The CDC’s Week #14 key influenza indicators for the week ending April 6, 2019:
- Viral Surveillance: The percentage of respiratory specimens testing positive for influenza viruses in clinical laboratories decreased. Nationally, during the most recent three weeks, influenza A(H3) viruses were reported more frequently than influenza A(H1N1)pdm09 viruses and in all 10 HHS Regions.
- Virus Characterization: The majority of influenza viruses characterized antigenically are similar to the cell-grown reference viruses representing the 2018–2019 Northern Hemisphere influenza vaccine viruses. However, an increasing proportion of influenza A(H3N2) viruses are antigenically distinguishable from A/Singapore/INFIMH-16-0019/2016 (3C.2a1), a cell-propagated reference virus representing the A(H3N2) component of 2018-19 Northern Hemisphere influenza vaccines.
- Antiviral Resistance: The vast majority of influenza viruses tested (>99%) show susceptibility to oseltamivir and peramivir.

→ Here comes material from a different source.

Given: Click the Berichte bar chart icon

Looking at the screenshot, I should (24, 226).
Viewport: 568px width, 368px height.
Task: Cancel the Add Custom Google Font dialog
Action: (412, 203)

All influenza viruses tested showed susceptibility to zanamivir.
- Influenza-like Illness Surveillance: The proportion of outpatient visits for influenza-like illness (ILI) decreased to 2.8%, and remains above the national baseline of 2.2%. Nine of 10 regions reported ILI at or above their region-specific baseline level.
- ILI State Activity Indicator Map: Four states experienced high ILI activity; eight states experienced moderate ILI activity; New York City and 21 states experienced low ILI activity; the District of Columbia, Puerto Rico and 17 states experienced minimal ILI activity; and the U.S. Virgin Islands had insufficient data.
- Geographic Spread of Influenza: The geographic spread of influenza in 20 states was reported as widespread; Puerto Rico and 25 states reported regional activity; the District of Columbia and five states reported local activity; the U.S. Virgin Islands reported sporadic activity; Guam did not report.
- Influenza-associated Hospitalizations: A cumulative rate of 59.9 laboratory-confirmed influenza-associated hospitalizations per 100,000 population was reported. The highest hospitalization rate is among adults 65 years and older (195.9 hospitalizations per 100,000 population).
- Pneumonia and Influenza Mortality: The proportion of deaths attributed to pneumonia and influenza (P&I) was below the system-specific epidemic threshold in the National Center for Health Statistics (NCHS) Mortality Surveillance System.
As of April 12, 2019, the CDC is now estimating the current flu season’s impact as follows:
- 34,900,000 – 40,100,000 symptomatic illnesses
- 16,100,000 – 18,800,000 medical visits
- 482,000 – 585,000 hospitalizations
- 32,900 - 54,800 influenza-related deaths
Note: All CDC data are preliminary and may change as more reports are received. The CDC uses a model to estimate the numbers of influenza illnesses, medical visits, and hospitalizations in the United States.
Separately, the World Health Organization (WHO) reported on March 29, 2019, that seasonal influenza A viruses accounted for the majority of detections.
So far during the 2018-2019 flu season, influenza A viruses were predominant in most countries and accounted for 95% of all influenza viruses detected, according to the WHO.
In some countries in Europe, A(H3N2) was predominant, such as in Belgium, France, Lithuania, Luxembourg, Turkey, and Ukraine.
Influenza A(H1N1)pdm09 predominated in North America, Europe, Central America, Asia, and Oceania, while influenza A(H3N2) virus was more prominent in Africa and some countries in Asia.